The research for this book was originally undertaken as part of my PhD work which included a years fieldwork in rural South India and submitted to the University of Edinburgh in 2012. I have revised the material and updated it wherever possible.

Far from dying out in the face of the rapid socio-economic and educational changes of recent times, changes accompanied by explosive increases in migration between and especially within most countries, interest in and practise of a usually ritual-filled relationship to the less visible commonly called religion is not diminishing. A negative reason for this comes from the links currently made between religion and violence, attributed to the assumption that religion gives the strength that simple ethnic polarisation does not because it presents itself as a total world view with a total effect on people. There is truth in this. There is, indeed, often a gap between religion as a total singular entity in the view of those speaking for it and those followers silenced by such an exclusive view people for whom religion may rather present one variable element in contextualized, and commonly therefore multiple, identities.

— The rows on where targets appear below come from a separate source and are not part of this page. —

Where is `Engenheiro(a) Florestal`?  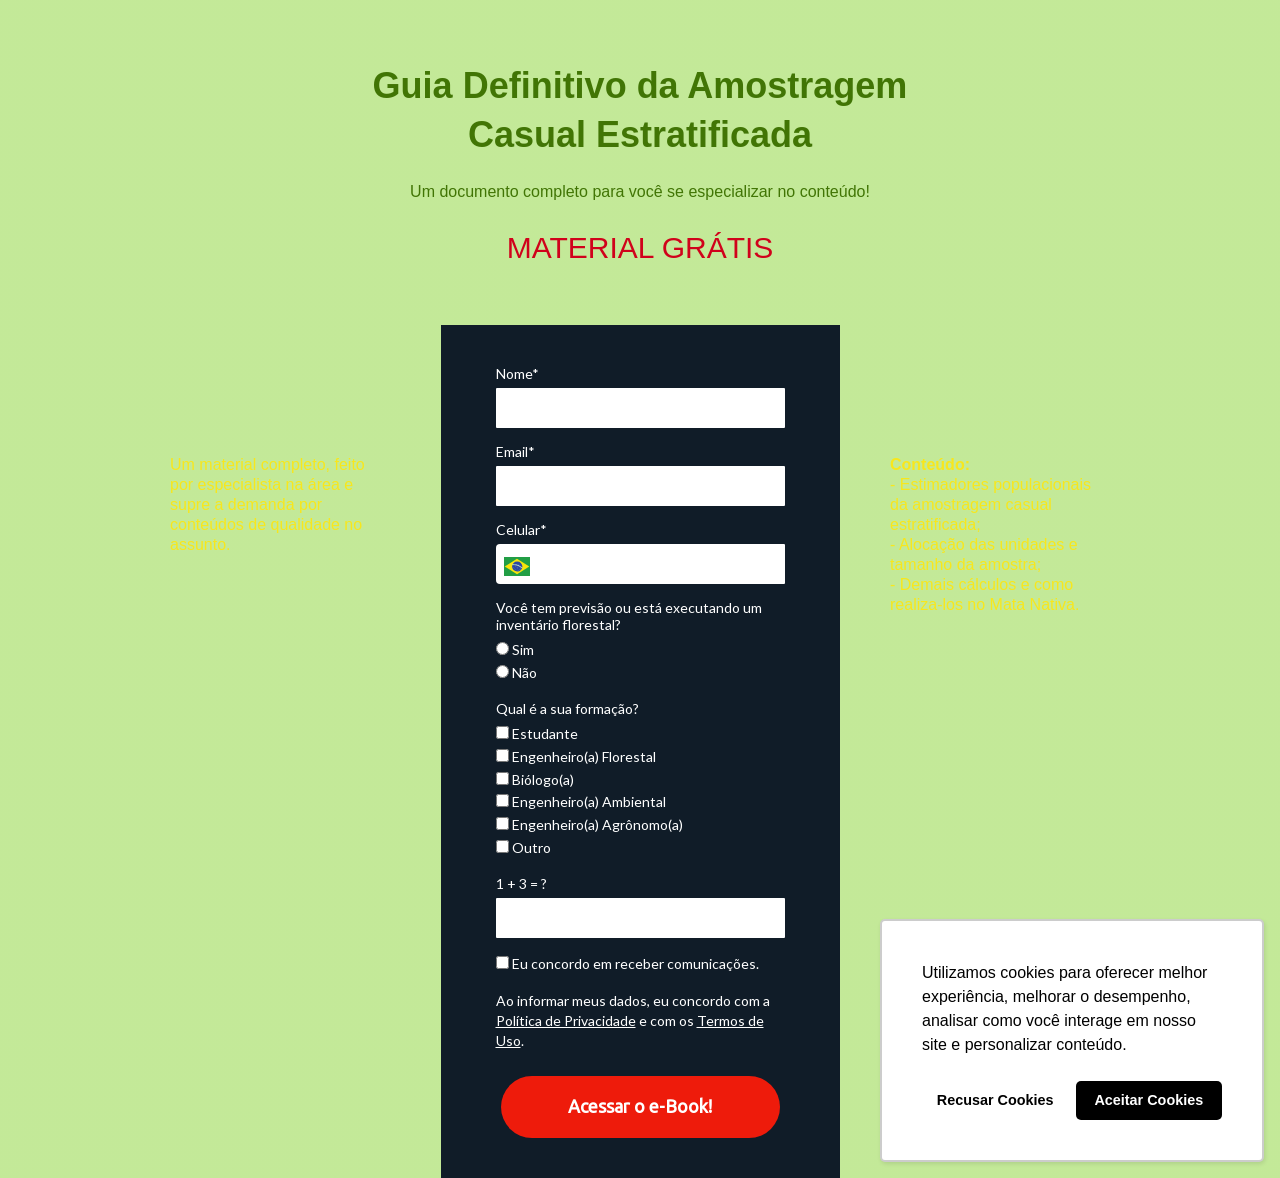 Engenheiro(a) Florestal is located at coordinates (576, 756).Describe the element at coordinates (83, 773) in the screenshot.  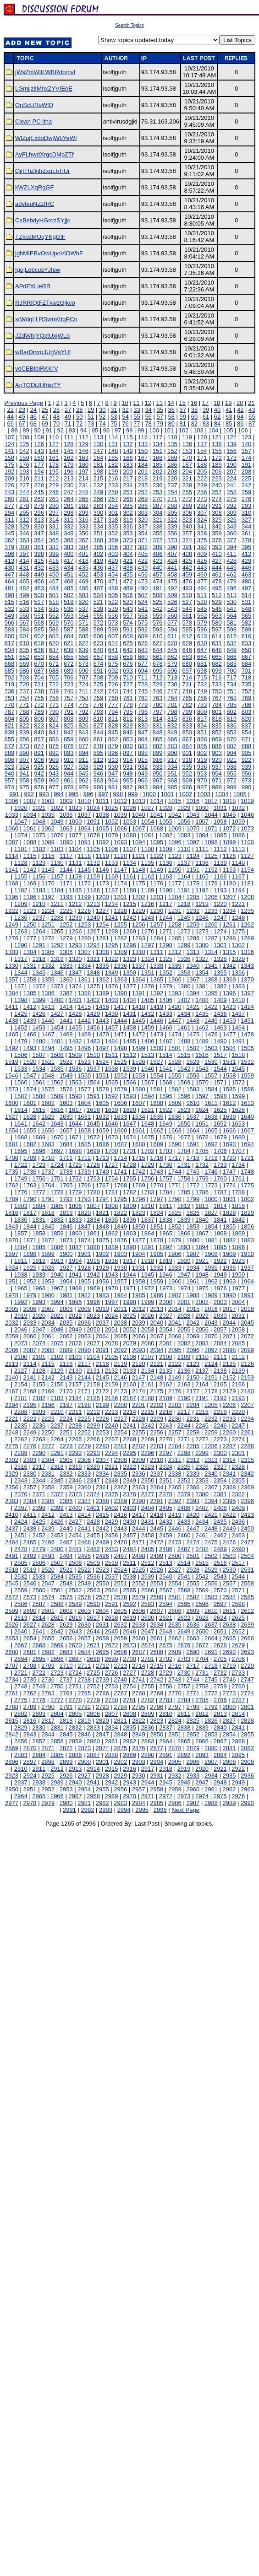
I see `945` at that location.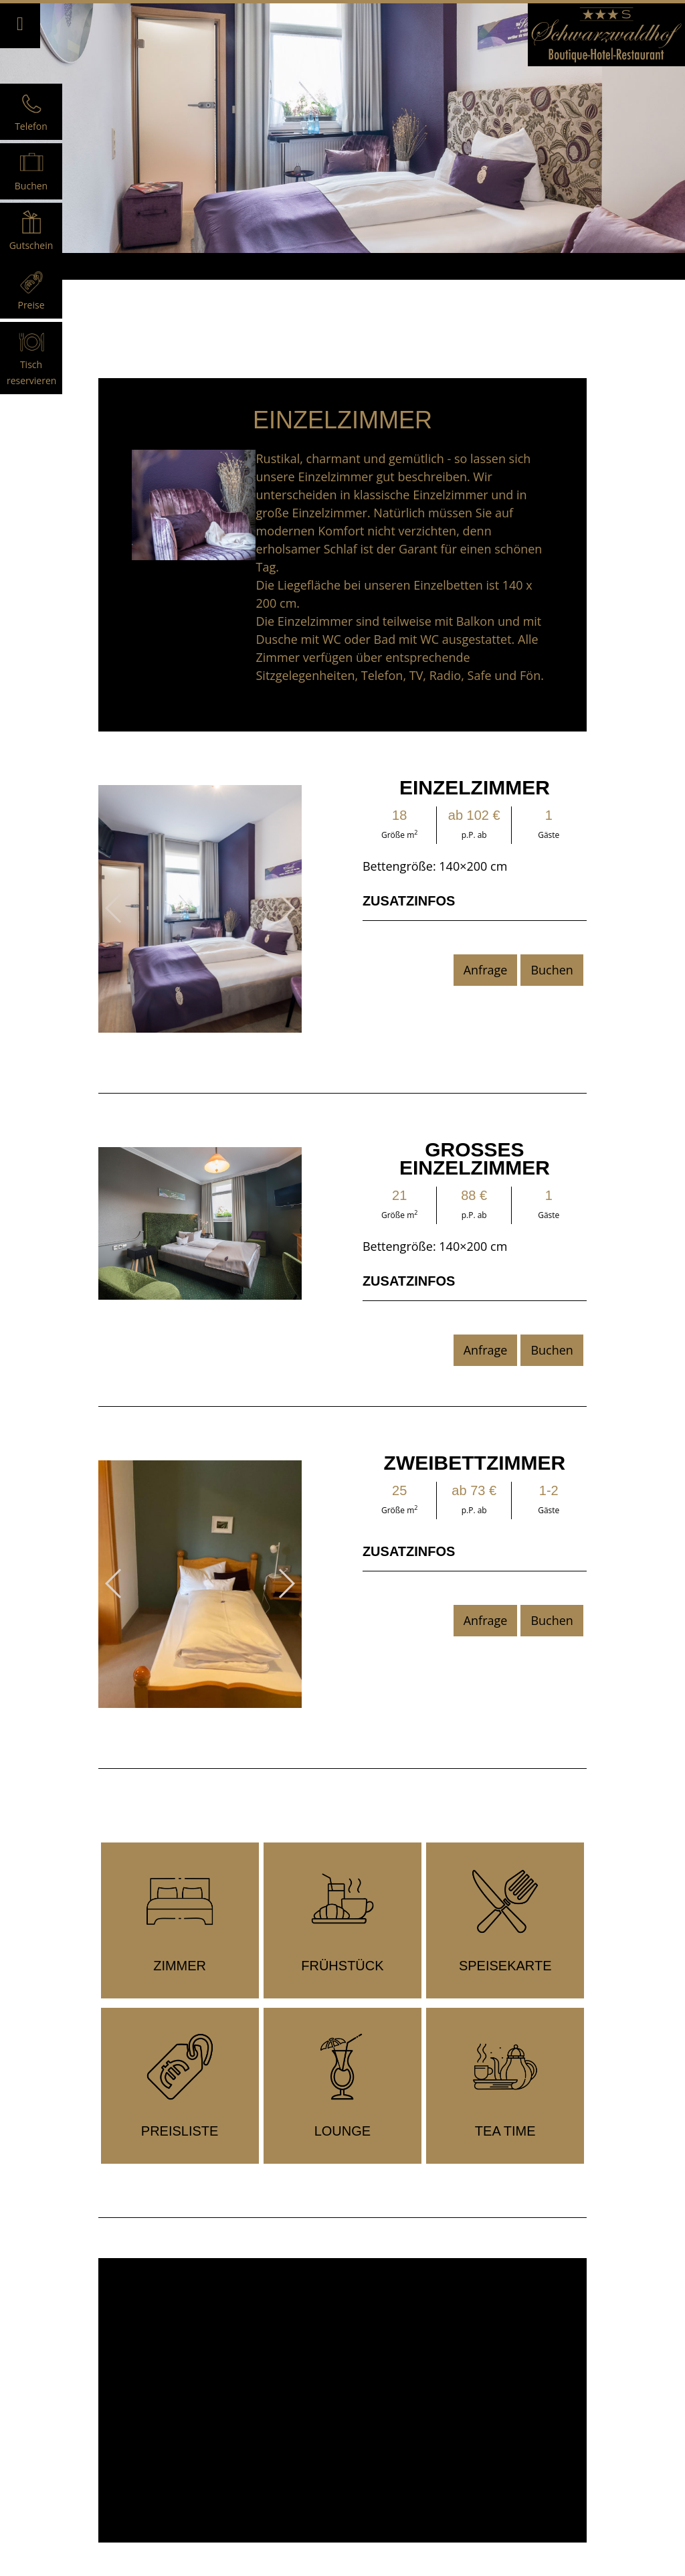 Image resolution: width=685 pixels, height=2576 pixels. I want to click on Buchen, so click(551, 970). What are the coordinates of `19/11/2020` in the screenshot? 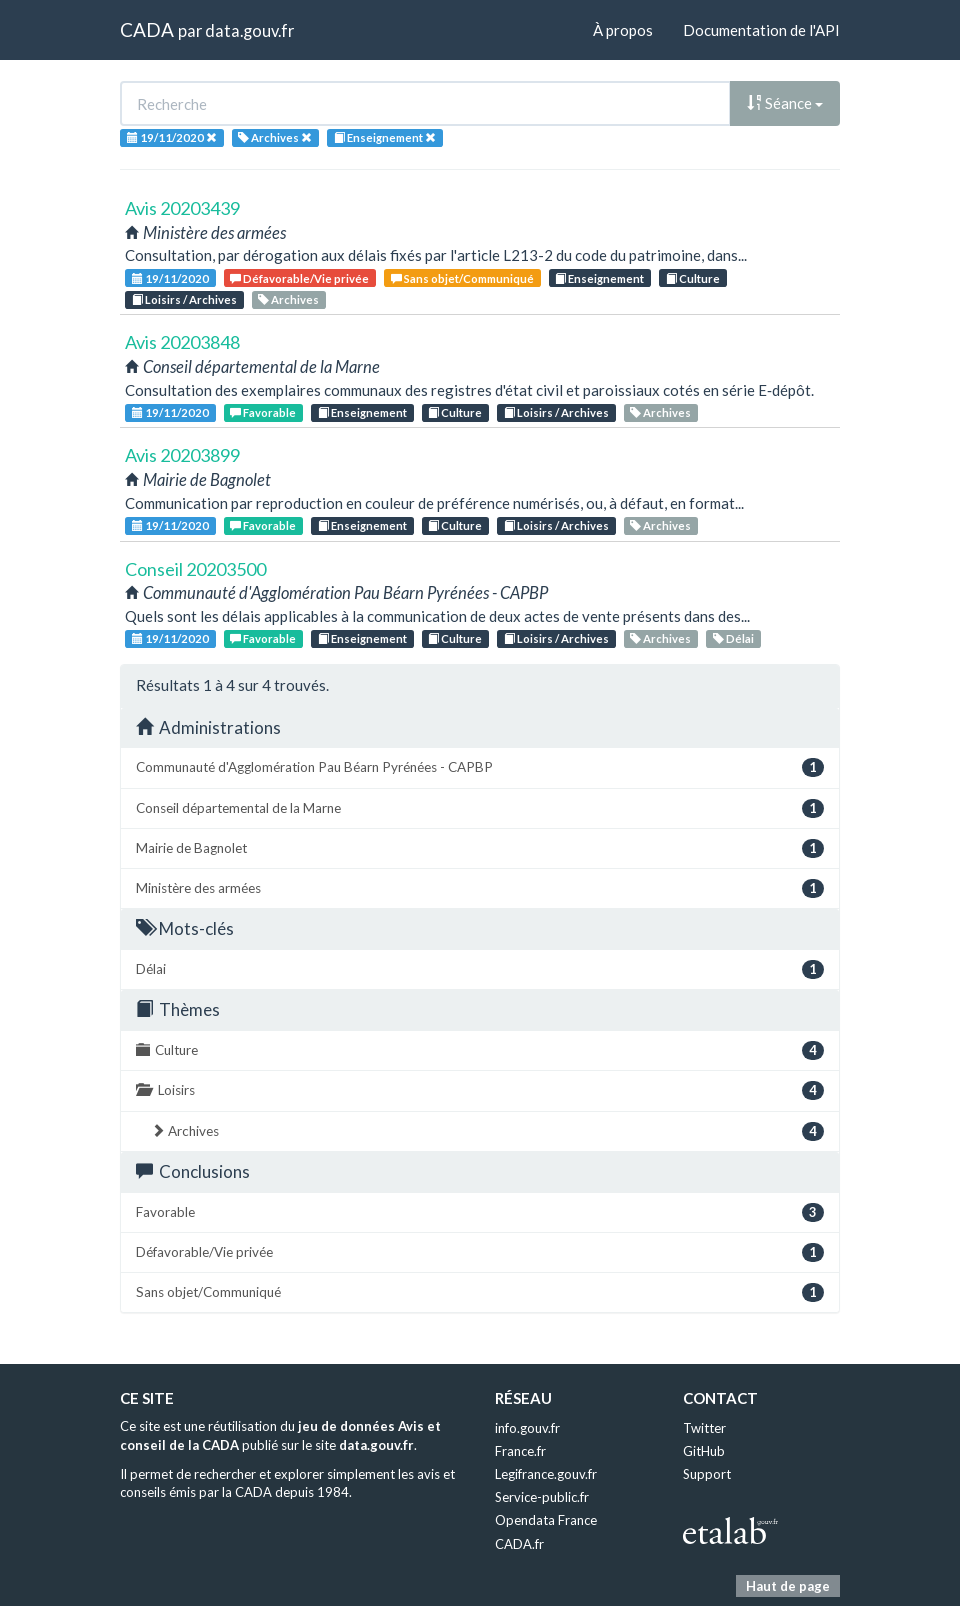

Further, and more generally, we must always be cautious in accepting that actions designated by actors as coming from their religion are indeed religiously motivated, and not the actions of ruthless gangsters such as those identifying with Islamic State, who validate evil while insisting on their so-called Islamic credentials. Religion has often been a muffling blanket thrown over problems by governments to cover violence which may derive as much or far more from relative economic marginalization or sheer poverty: the Hyderabad riots between Muslims and Hindus of the 1990s, disputed national identity in Myanmar between militant Buddhists and Muslim Rohingas, historical remnants of colonization affecting Christians in Northern Ireland or, the topic of this book, tensions between caste groups which erupted in fighting in the 1990s in southern Tamil Nadu.